La prossima settimana non sarà dedicata solo ai primi incontri del nuovo premier italiano Mario Monti a Bruxelles e poi a Strasburgo, dove vedrà il cancelliere tedesco Angela Merkel e il presidente francese Nicolas Sarkozy. La Commissione europea presenterà anche una serie di misure: due regolamenti con i quali rafforzare la sorveglianza dei bilanci nazionali e poi un libro verde dedicato agli eurobonds.
I primi due sono stati anticipati questa settimana dal presidente José Manuel Barroso al Parlamento europeo (si veda Il Sole 24 Ore di giovedì). Sul fronte delle obbligazioni europee, l'esecutivo comunitario ha preparato in vista di mercoledì un rapporto nel quale presenta le varie opzioni. Molti sostengono da tempo che la mutualizzazione dei debiti potrebbe essere una risposta efficace alla crisi.

In una bozza del suo rapporto, circolata in questi giorni a Bruxelles, la Commissione preferisce parlare di «stability bonds», obbligazioni per la stabilità, «strumenti dedicati al finanziamento quotidiano dei Governi della zona euro attraverso emissioni congiunte». Queste obbligazioni sarebbero quindi diverse da altri titoli europei emessi da istituzioni comunitarie o da veicoli finanziari nati per il salvataggio dei Paesi oggi in difficoltà.
L'emissione stessa potrebbe avvenire attraverso un'agenzia del debito, come proposto a suo tempo da Lorenzo Bini Smaghi, il membro del comitato esecutivo della Banca centrale europea, oppure dai singoli Paesi. In ogni caso, la mutualizzazione dei debiti, perché di questo si tratterebbe, dovrebbe essere accompagnata da un rafforzamento del controllo reciproco sui conti pubblici nazionali. La Commissione vede tre opzioni.

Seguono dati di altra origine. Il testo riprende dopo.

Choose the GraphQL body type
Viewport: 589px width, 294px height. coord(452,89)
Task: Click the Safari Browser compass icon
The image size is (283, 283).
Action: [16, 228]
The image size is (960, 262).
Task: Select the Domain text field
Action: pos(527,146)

La prima prevede obbligazioni europee che sostituirebbero completamente i debiti nazionali, con garanzie congiunte. La seconda si basa su una sostituzione parziale dei debiti nazionali (ai bonds nazionali si aggiungerebbero bonds europei, sempre con garanzie congiunte). La terza è simile alla seconda, ma si fonderebbe su garanzie non congiunte (i Paesi sarebbero responsabili pro quota degli stessi eurobonds).
Le autorità comunitarie sottolineano la necessità oltre che di rafforzare la vigilanza sui bilanci nazionali - un processo che è ormai ben avviato grazie alla recente riforma del Patto di stabilità - anche di evitare l'azzardo morale, la situazione nel quale uno Stato membro non esita ad avere una politica economica dispendiosa proprio perché può approfittare della solvibilità dei suoi partner.

In questo senso, sarebbe necessario rendere «pienamente credibile la norma che vieta il salvataggio nazionale». Peraltro, l'uso o meno degli eurobonds potrebbe essere condizionato a precise scelte di politica economica. La Commissione ritiene che le prime due versioni richiedano modifiche dei Trattati e un lungo periodo di preparazione. Il terzo tipo di eurobonds sarebbe invece «fattibile senza grandi cambiamenti ai Trattati».
Finora l'idea di mutualizzare i debiti è stata rifiutata dalla Germania che teme di pagare per i suoi vicini; nello stesso modo il Governo tedesco si oppone alla possibilità che la Banca centrale europea diventi prestatore di ultima istanza. Gli ultimi segnali fanno pensare che i tedeschi potrebbero cambiare idea in cambio di un controllo dei bilanci nazionali e di una trasferimento delle sovranità nazionali dalla periferia al centro.

Proprio Monti, dalle colonne del Financial Times in luglio, si era detto favorevole agli eurobonds, uno strumento ritenuto utile sia da un punto di vista economico che soprattutto istituzionale perché darebbero nuovo slancio politico all'Unione. Due giorni fa a Roma ha spiegato che vuole parlarne con i suoi partner europei in modo «franco e approfondito» prima di prendere una posizione da primo ministro.